Development and Deployment of Audit Large Language Model
Dec 2024 ~ Apr 2025
AITA and Henan Provincial Audit Department, Henan, China
The primary objective of this project is to design, fine-tune and deploy a secure, internally-facing Audit Large Language Model (ALLM) to empower auditors at Henan Provincial Audit Department. Built atop Qwen foundation model, our ALLM need deliver intelligent support for audit Q&A, regulatory compliance and table-data analysis, improving audit efficiency and accuracy.
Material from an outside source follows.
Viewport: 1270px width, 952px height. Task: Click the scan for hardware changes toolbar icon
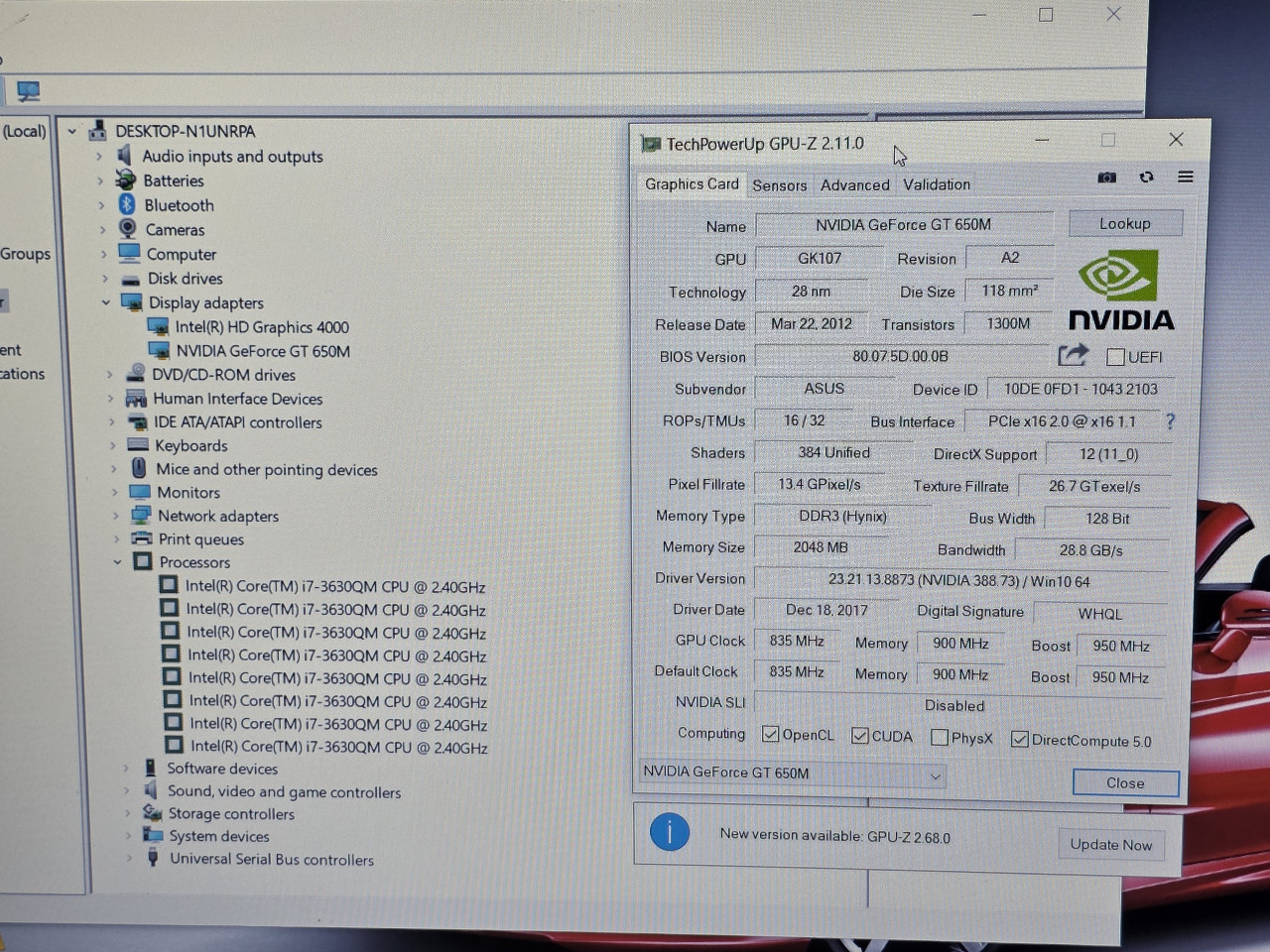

In this project, I worked with Lutong Zhang and Haonan Zhang to finish the following tasks:
- Data Collection: Aggregating amounts of audit documentation, historical audit reports, government financial regulations (national and provincial level), accounting standards (e.g., Chinese GAAP), policy directives, compliance manuals, and best practice guidelines.
- Data Processing: Implementing data processing pipelines for heterogeneous audit sources, including: text extraction that applies PaddleOCR with regex-based digit correction for scanned documents, pdfplumber for layout-aware PDF, python-docx for DOCX files; spaCy + FinBERT for entity normalization of regulations/financial terms; DeepSeek-V2 classification for document categorization and UIE model for sensitivity tagging; LayoutLMv3 for context-aware semantic segmentation to preserve audit logic.
- Knowledge Vectorization: Utilizing BGE-M3 to transform textual knowledge into high-dimensional vectors indexed into Milvus with metadata filters, enabling efficient semantic search and retrieval.
- Synthetic QA Generation: Using Qwen-72B-Chat to produce question-answer pairs reflecting common audit scenarios, enriching our fine-tuning dataset.
- Expert Annotation: Collaborating with senior auditors to annotate real audit cases, identifying key entities, risks, compliance issues, and generating relevant queries/responses.
- Instruction Tuning: Formulating diverse instructions covering typical audit tasks (e.g., "Identify potential fraud indicators in this transaction log," "Explain the relevant regulation for expense X," "Summarize the key findings from report Y").